EXERCISE INSTRUCTIONS.
Set down, please, exactly the lines below that run from the line with "Viewport: 586px width, 432px height." to the line with "Task: Select the", both lines included.

DATASET EXCERPTS.
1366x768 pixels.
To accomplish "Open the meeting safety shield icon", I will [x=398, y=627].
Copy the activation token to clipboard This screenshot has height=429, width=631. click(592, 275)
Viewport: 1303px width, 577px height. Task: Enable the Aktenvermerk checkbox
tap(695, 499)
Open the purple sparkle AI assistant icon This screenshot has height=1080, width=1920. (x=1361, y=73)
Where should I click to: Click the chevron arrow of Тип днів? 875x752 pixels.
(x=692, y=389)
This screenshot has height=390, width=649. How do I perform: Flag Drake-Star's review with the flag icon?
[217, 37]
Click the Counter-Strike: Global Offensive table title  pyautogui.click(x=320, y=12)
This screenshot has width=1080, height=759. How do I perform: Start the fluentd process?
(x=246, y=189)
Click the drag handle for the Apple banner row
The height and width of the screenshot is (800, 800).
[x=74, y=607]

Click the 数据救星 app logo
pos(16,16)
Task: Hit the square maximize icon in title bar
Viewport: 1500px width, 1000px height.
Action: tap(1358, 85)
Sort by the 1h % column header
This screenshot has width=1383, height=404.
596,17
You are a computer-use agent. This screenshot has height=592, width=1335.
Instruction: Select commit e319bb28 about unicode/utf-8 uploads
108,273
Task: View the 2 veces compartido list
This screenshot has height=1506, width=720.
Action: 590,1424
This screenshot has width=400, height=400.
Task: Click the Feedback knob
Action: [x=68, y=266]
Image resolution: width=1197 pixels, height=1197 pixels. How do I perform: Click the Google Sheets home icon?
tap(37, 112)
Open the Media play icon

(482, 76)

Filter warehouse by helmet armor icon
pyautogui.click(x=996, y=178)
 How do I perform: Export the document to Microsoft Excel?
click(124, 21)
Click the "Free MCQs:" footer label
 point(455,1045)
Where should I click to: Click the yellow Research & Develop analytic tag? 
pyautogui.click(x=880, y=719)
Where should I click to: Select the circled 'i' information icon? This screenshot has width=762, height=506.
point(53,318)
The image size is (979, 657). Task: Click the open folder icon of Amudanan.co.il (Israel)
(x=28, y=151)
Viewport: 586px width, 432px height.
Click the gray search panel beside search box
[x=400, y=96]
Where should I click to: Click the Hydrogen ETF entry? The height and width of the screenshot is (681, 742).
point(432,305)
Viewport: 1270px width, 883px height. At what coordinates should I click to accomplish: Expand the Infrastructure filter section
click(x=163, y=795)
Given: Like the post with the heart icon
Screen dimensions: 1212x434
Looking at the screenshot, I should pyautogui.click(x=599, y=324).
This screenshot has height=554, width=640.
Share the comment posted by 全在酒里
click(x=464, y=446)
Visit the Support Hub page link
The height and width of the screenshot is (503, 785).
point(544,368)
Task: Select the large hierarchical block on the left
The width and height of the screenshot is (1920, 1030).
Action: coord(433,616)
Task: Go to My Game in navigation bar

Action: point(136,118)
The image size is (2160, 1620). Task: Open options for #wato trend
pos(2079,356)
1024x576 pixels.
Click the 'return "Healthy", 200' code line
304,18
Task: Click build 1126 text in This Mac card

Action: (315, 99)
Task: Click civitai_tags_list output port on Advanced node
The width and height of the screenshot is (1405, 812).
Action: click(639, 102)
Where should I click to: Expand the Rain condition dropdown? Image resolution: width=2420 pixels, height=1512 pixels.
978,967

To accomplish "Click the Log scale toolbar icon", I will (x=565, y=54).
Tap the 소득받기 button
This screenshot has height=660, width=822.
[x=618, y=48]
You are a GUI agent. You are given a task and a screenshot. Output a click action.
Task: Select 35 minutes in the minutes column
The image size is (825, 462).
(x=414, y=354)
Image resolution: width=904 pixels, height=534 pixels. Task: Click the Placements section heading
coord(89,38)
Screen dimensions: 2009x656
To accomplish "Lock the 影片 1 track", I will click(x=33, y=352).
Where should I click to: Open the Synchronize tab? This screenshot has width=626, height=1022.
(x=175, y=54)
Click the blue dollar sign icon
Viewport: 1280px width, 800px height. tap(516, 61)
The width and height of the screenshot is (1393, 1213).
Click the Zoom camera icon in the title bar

RESULT FOR THIS EXERCISE.
Viewport: 586px width, 432px height.
Click the gray search panel beside search box
[x=400, y=96]
Where should I click to: Click the Hydrogen ETF entry? The height and width of the screenshot is (681, 742).
point(432,305)
Viewport: 1270px width, 883px height. At what coordinates should I click to accomplish: Expand the Infrastructure filter section
click(x=163, y=795)
Given: Like the post with the heart icon
Screen dimensions: 1212x434
Looking at the screenshot, I should pyautogui.click(x=599, y=324).
This screenshot has height=554, width=640.
Share the comment posted by 全在酒里
click(x=464, y=446)
Visit the Support Hub page link
The height and width of the screenshot is (503, 785).
point(544,368)
Task: Select the large hierarchical block on the left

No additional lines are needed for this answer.